Antonio Russo

Personal information
- Date of birth: 1 February 2000 (age 25)
- Place of birth: Acerra, Italy
- Height: 1.88 m (6 ft 2 in)
- Position: Goalkeeper

Team information
- Current team: Real Aversa

Youth career
- 2018–2019: Salernitana

Senior career*
- Years: Team / Apps / (Gls)
- 2017–2018: Sarnese / 29 / (0)
- 2019–2022: Salernitana / 0 / (0)
- 2019–2020: → Marsala (loan) / 26 / (0)
- 2020–2021: → Bisceglie (loan) / 18 / (0)
- 2022: Taranto / 0 / (0)
- 2022–: Real Aversa

= Antonio Russo (footballer) =

Italian footballer (born 2000)

Antonio Russo (born 1 February 2000) is an Italian football player. He plays for Real Aversa.

==Club career==
He made his senior debut in the 2017–18 season for Serie D club Sarnese. In the summer of 2018, he joined Salernitana and was assigned to their Under-19 squad.

For the 2019–20 season, he was loaned to Marsala in Serie D.

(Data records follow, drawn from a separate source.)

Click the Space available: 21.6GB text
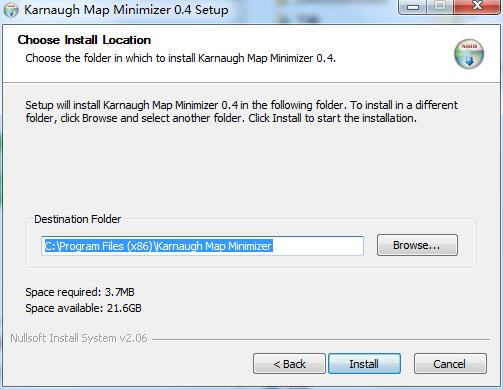Image resolution: width=503 pixels, height=389 pixels. (83, 308)
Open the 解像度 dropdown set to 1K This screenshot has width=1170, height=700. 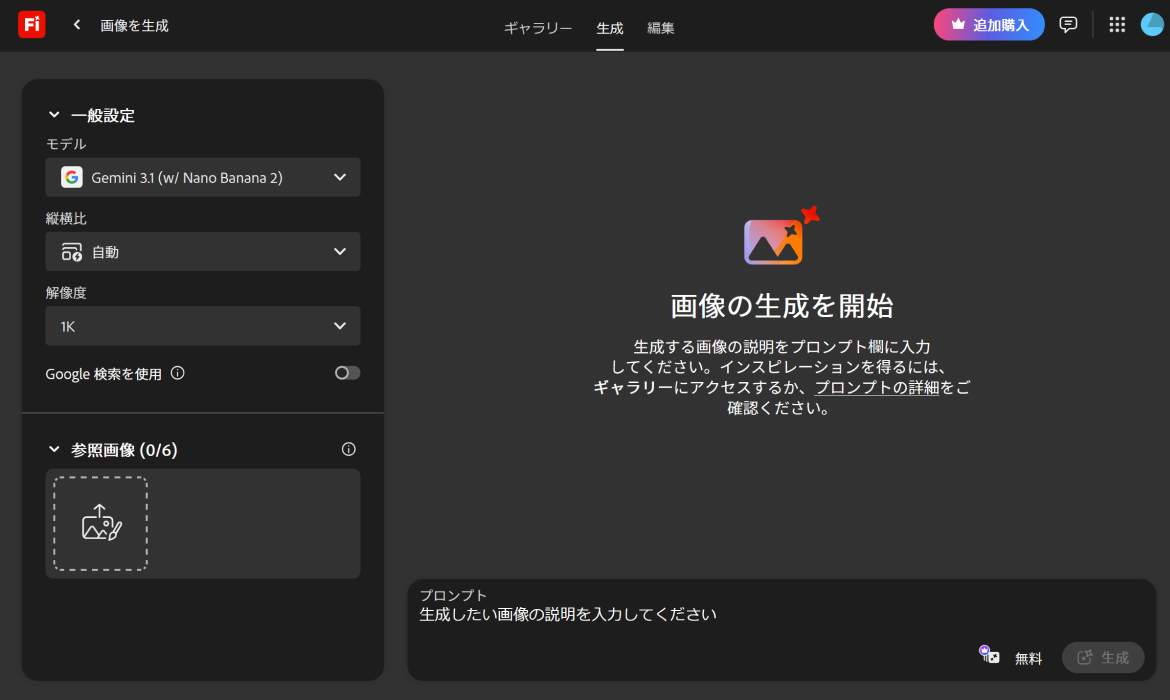202,326
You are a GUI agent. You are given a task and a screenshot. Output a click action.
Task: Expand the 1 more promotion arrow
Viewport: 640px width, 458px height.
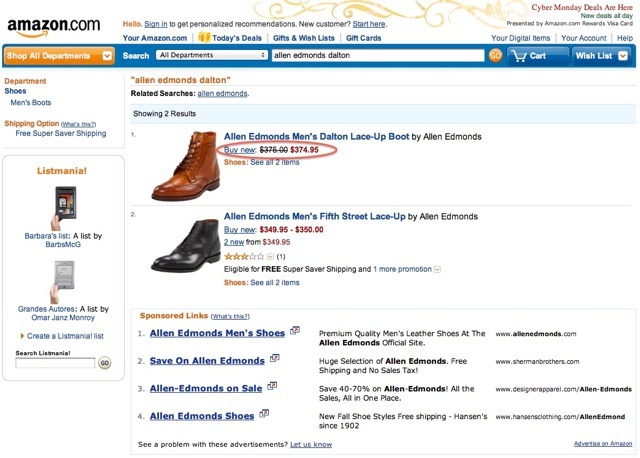tap(438, 270)
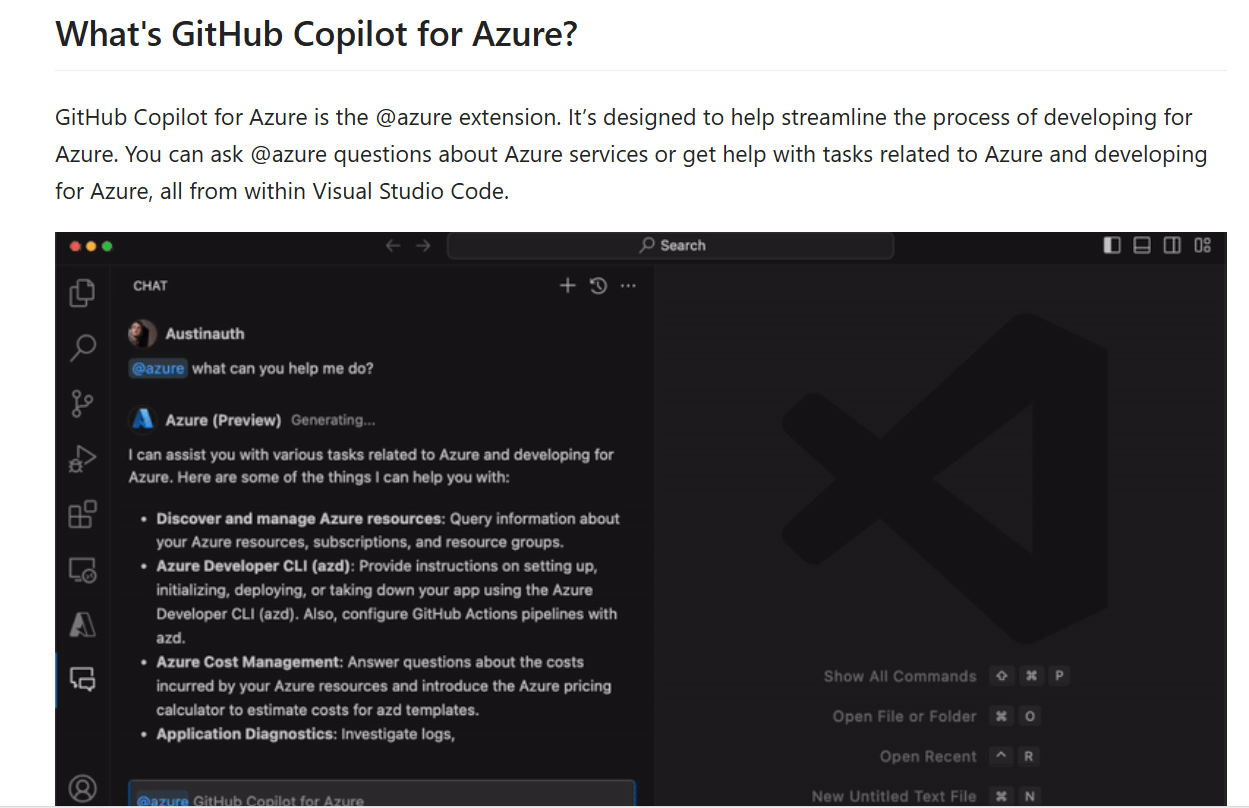This screenshot has width=1249, height=808.
Task: Open the Azure icon in activity bar
Action: [x=82, y=625]
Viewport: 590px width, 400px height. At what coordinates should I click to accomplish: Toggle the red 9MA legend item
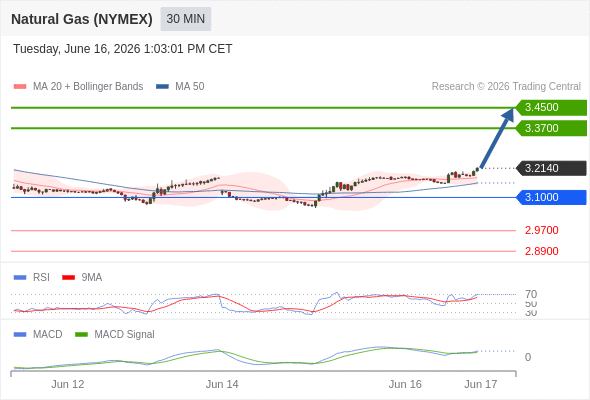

On 7 October 2020, he joined Serie C side Bisceglie on loan. He made his professional debut for Bisceglie on 18 October 2020 in a game against Palermo. He finished the loan with 18 league appearances after losing his starting spot to Andrea Spurio in February 2021.

On 19 July 2022, Russo moved to Taranto. Having departed the club in October, he joined Real Agro Aversa in November 2022.